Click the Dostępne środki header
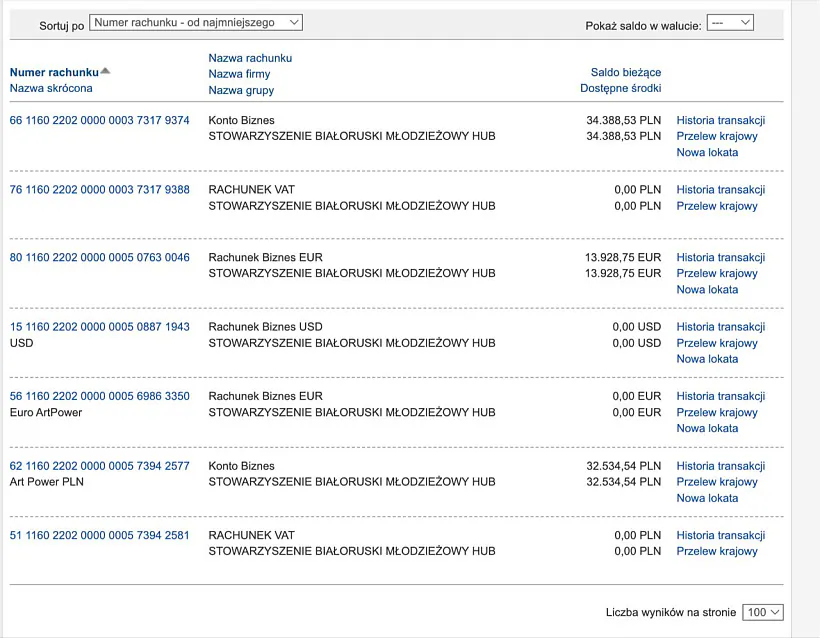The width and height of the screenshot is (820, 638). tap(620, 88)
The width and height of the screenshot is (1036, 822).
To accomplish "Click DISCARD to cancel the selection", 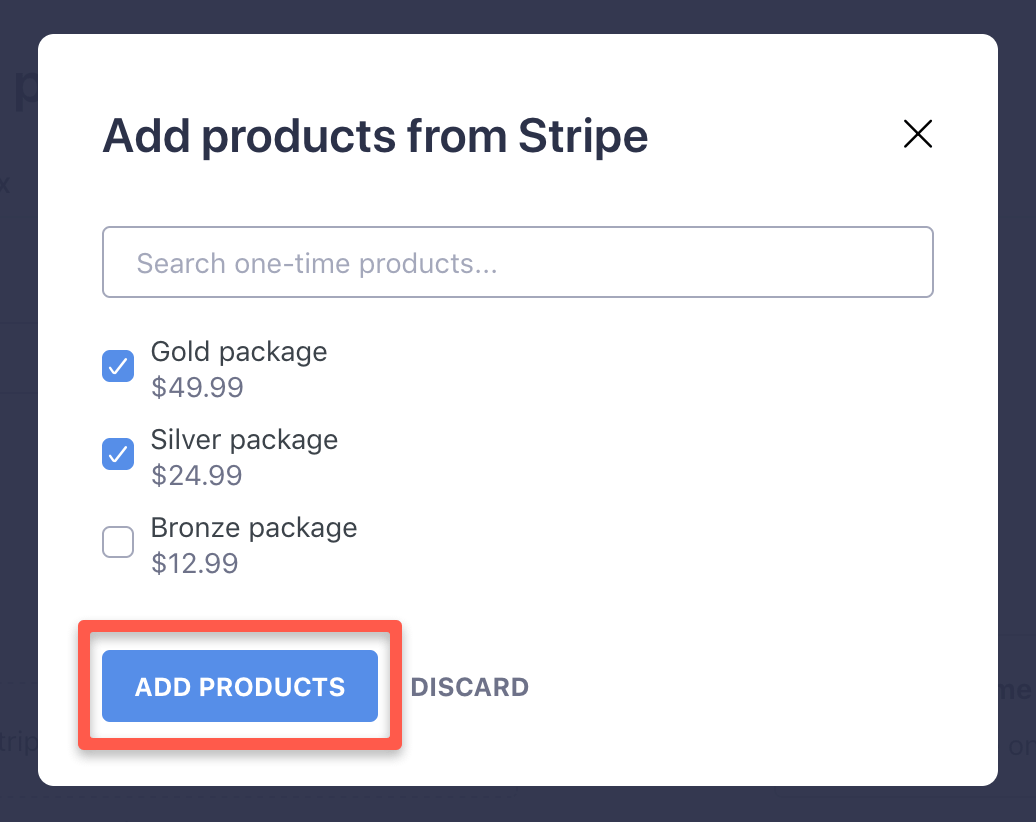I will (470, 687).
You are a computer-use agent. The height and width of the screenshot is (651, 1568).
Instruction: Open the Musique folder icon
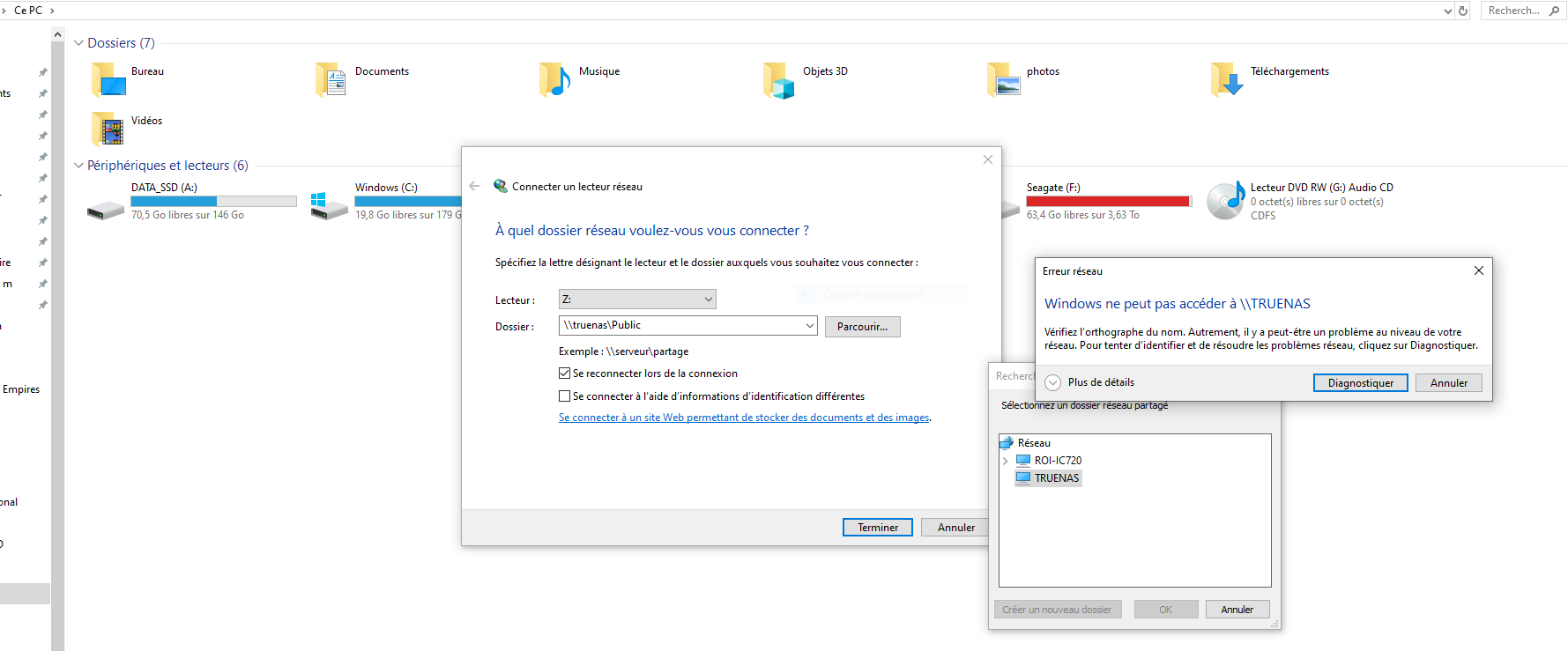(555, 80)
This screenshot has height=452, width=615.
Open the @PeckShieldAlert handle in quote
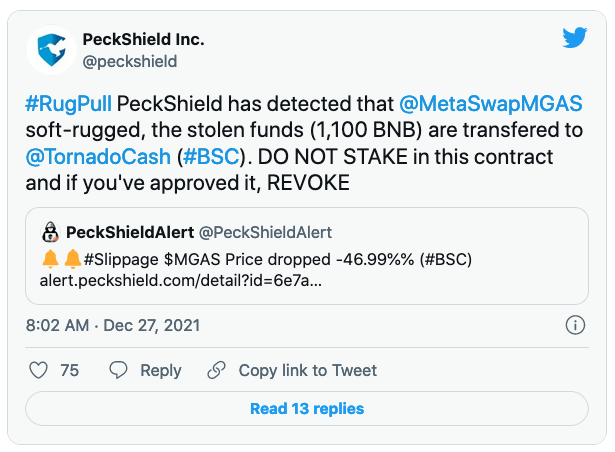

+ + + +

Find the line containing "You are a computer-use" and copy it and each line after it through the end of the material, exactly, with no pictures.

You are a computer-use agent. The height and width of the screenshot is (651, 1568).
Instruction: Open the Musique folder icon
(555, 80)
This screenshot has height=452, width=615.
Open the @PeckShieldAlert handle in quote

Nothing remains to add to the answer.